Scaling the Hessian
Q: I am working on a model with a non-linear objective function (2-level nested CES) and over 1600 non-linear variables and 160 linear constraints. I have been using GAMS/MINOS and CONOPT to solve it. All the variables are scaled to 1. But, both MINOS and CONOPT algorithms still stop short of optimal solution due to slow convergence. The problem is, I think, despite the scaling, the Hessian is still ill-conditioned as evidenced by a condition number of around 38000. There is a discussion of how to scale the Hessian in a book “Practical Optimization” by Gill, et. al. My question is: Do any one of you have a practical experience scaling a Hessian, can it be done with GAMS/MINOS - CONOPT, or know of other algorithms that does it in a painless way? I feel comfortable using the base year values of the variables for the numerical calculations needed for the scaling.
(Michael Saunders): Models with linear constraints (LC models) should solve reliably if the objective is smooth and the constraint matrix is well scaled. Here are some things to think about:
It is good that you are concerned about scaling. Note that “All variables are around 1” should not be taken too iterally. In general it means choosing reasonable units for everything, so that a TYPICAL variable of each type is around 1, and a TYPICAL coefficient in EACH ROW and EACH COLUMN of the CONSTRAINT MATRIX is around 1. Some variables want to be small or zero at a solution (that’s fine). Similarly, some matrix coefficients really do have to be small. The main thing is that LARGE variables and matrix entries should be avoided. For LC models, Scale option 2 is probably best in MINOS if there is doubt about the scaling. (Among other things, it allows for big right-hand sides.) Scale option 0 is better if you KNOW that a model is well scaled. In general, try both. To check, turn on the MINOS print file and look at the output following the EXIT message. See if “norm x” and “norm pi” are much different with and without scaling.
The size of the objective function can have an effect. MINOS allows for “large” objectives but not “tiny” ones. If all the shadow prices (the dual variables pi(i)) are small, scale the objective function up. In general you want a TYPICAL objective gradient to be around 1.
Initialize nonlinear variables to realistic values. Does “Slow convergence” mean the linesearch keeps failing to find a better point? Non-smooth functions have that effect, so be sure that you bound the variables away from any singularities in the objective function.

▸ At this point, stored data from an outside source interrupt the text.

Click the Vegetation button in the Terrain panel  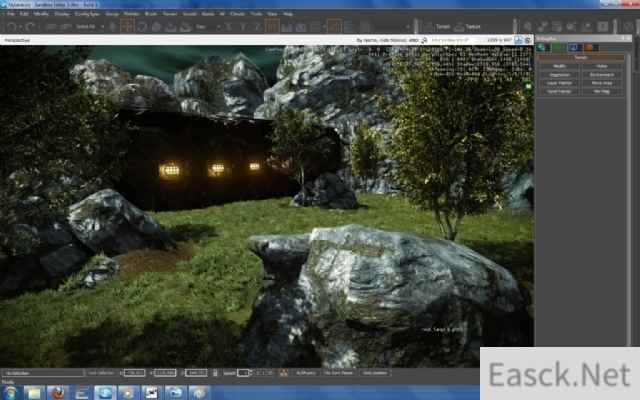(560, 74)
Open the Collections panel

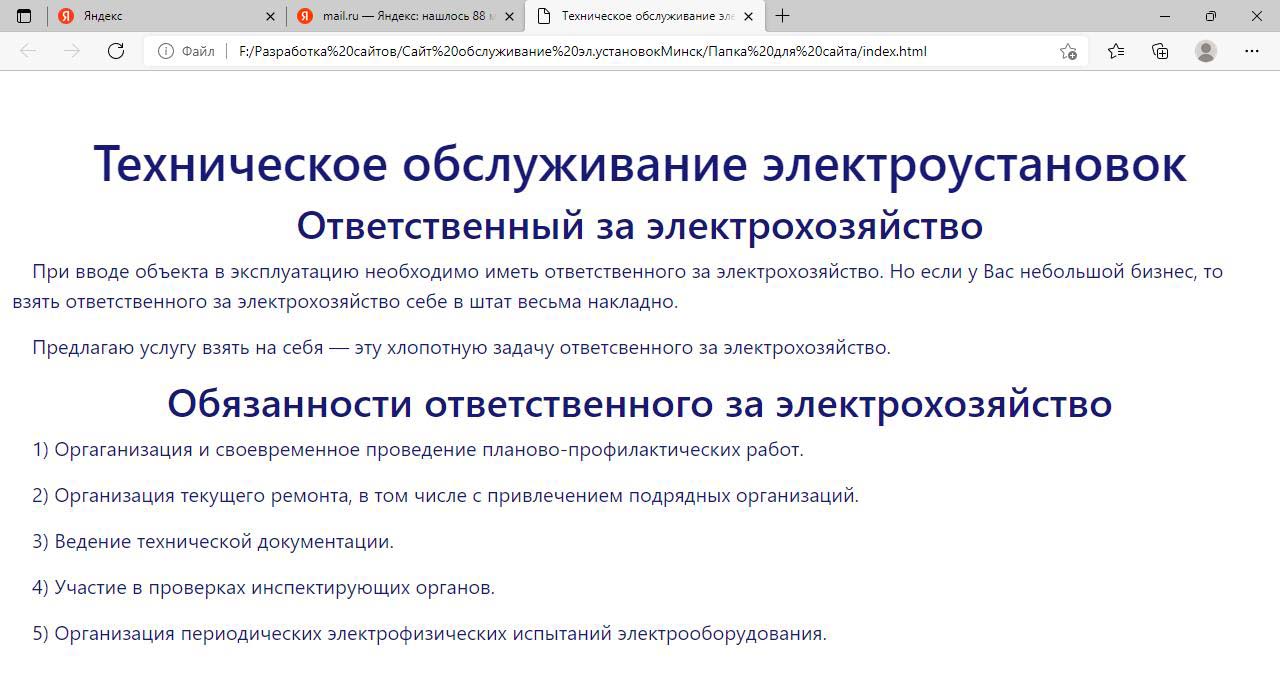point(1160,51)
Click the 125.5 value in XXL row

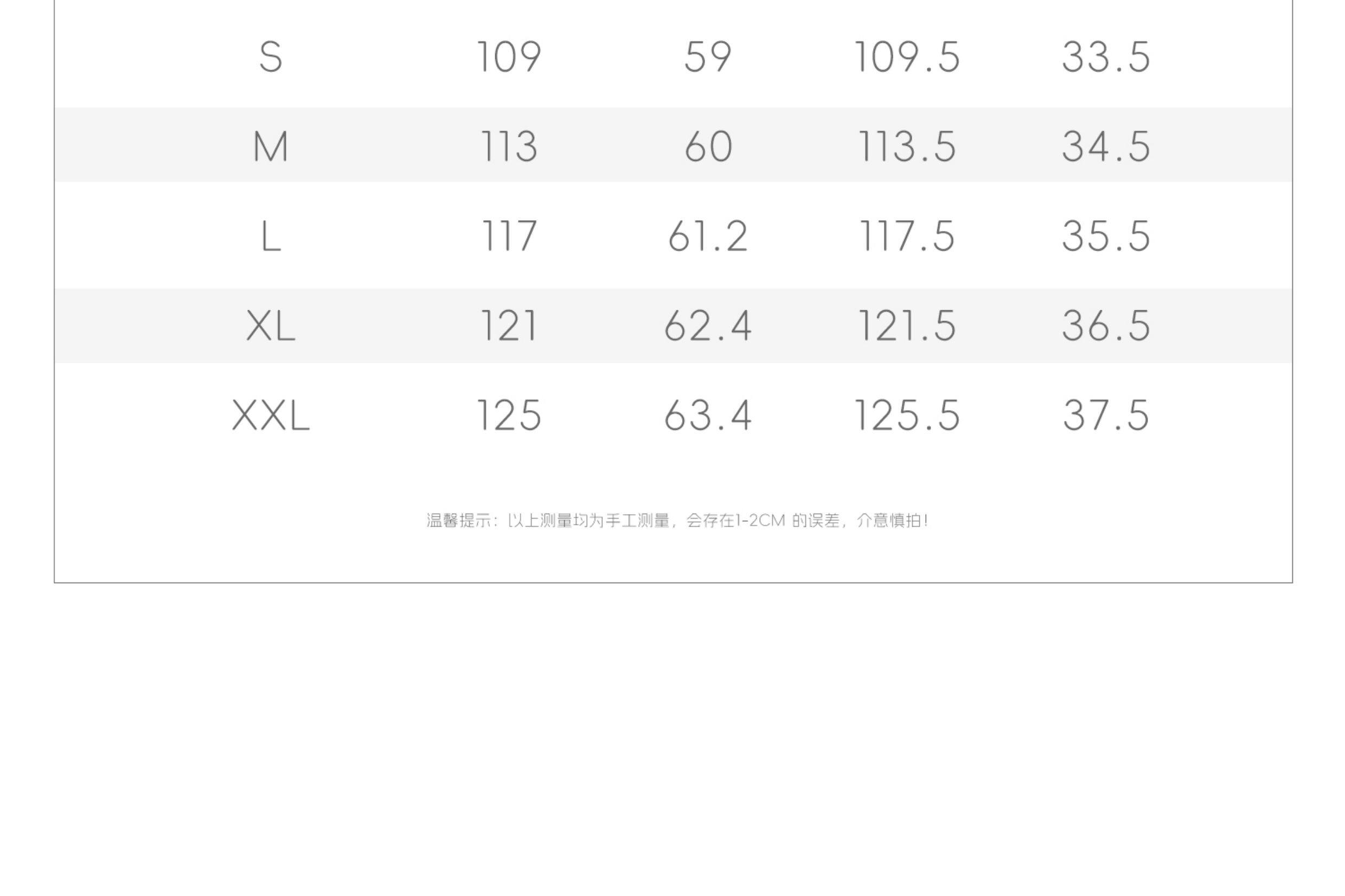[x=907, y=415]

If there are any “ifs” and “buts” in the function (unlikely in GAMS), be sure there are no discontinuities. For NC models (nonlinear constraints), Scale option 2 uses the initial Jacobian (constraint gradients), so may not be safe unless you take great care with the initial values.Scale option 0 or 1 is safer in general
It is hard to say more about your particular model without seeing the MINOS print file (with Print level 1 and Solution Yes). But try Scale option 2 without too much of your own scaling.